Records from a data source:
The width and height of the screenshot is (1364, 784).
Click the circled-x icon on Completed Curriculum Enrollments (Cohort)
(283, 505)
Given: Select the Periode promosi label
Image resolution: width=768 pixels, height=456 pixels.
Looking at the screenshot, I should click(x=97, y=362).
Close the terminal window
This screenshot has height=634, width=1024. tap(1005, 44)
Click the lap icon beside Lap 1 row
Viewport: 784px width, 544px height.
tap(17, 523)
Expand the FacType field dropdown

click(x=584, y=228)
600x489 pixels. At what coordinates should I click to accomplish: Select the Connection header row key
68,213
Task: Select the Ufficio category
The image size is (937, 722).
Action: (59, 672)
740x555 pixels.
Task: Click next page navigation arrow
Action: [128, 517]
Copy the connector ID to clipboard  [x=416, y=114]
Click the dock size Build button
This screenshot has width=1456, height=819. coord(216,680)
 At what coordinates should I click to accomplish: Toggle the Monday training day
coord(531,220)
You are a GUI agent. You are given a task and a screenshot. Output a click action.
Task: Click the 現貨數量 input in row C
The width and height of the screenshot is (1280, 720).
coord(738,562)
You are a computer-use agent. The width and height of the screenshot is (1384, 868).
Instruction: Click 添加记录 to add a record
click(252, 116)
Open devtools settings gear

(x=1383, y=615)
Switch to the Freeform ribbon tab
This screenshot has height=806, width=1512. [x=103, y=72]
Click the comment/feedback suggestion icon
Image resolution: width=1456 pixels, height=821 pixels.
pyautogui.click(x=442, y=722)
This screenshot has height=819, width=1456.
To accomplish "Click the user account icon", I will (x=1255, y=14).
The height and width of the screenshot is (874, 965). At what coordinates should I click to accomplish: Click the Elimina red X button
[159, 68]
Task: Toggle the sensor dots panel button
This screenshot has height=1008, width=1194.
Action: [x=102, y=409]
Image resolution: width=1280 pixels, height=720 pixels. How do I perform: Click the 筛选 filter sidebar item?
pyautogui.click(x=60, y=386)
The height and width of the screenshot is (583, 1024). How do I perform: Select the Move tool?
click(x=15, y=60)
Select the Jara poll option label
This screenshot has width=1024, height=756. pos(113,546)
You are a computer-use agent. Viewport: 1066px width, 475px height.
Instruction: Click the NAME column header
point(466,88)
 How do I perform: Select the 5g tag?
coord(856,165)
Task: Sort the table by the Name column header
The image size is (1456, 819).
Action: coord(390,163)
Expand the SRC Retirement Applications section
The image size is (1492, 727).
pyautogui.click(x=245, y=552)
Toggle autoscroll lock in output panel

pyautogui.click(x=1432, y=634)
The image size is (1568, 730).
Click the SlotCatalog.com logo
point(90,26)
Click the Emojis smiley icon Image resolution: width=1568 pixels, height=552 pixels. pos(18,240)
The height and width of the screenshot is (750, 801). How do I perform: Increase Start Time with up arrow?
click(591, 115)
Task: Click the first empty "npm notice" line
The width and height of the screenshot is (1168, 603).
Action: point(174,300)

» EXERCISE TASK
Retype the lines starting at the one containing "You are a computer-use agent. The" and ending at the one containing "pyautogui.click(x=60, y=386)", both included.

» TASK ANSWER
You are a computer-use agent. The width and height of the screenshot is (1384, 868).
Instruction: Click 添加记录 to add a record
click(252, 116)
Open devtools settings gear

(x=1383, y=615)
Switch to the Freeform ribbon tab
This screenshot has height=806, width=1512. [x=103, y=72]
Click the comment/feedback suggestion icon
Image resolution: width=1456 pixels, height=821 pixels.
pyautogui.click(x=442, y=722)
This screenshot has height=819, width=1456.
To accomplish "Click the user account icon", I will (x=1255, y=14).
The height and width of the screenshot is (874, 965). At what coordinates should I click to accomplish: Click the Elimina red X button
[159, 68]
Task: Toggle the sensor dots panel button
This screenshot has height=1008, width=1194.
Action: [x=102, y=409]
Image resolution: width=1280 pixels, height=720 pixels. How do I perform: Click the 筛选 filter sidebar item?
pyautogui.click(x=60, y=386)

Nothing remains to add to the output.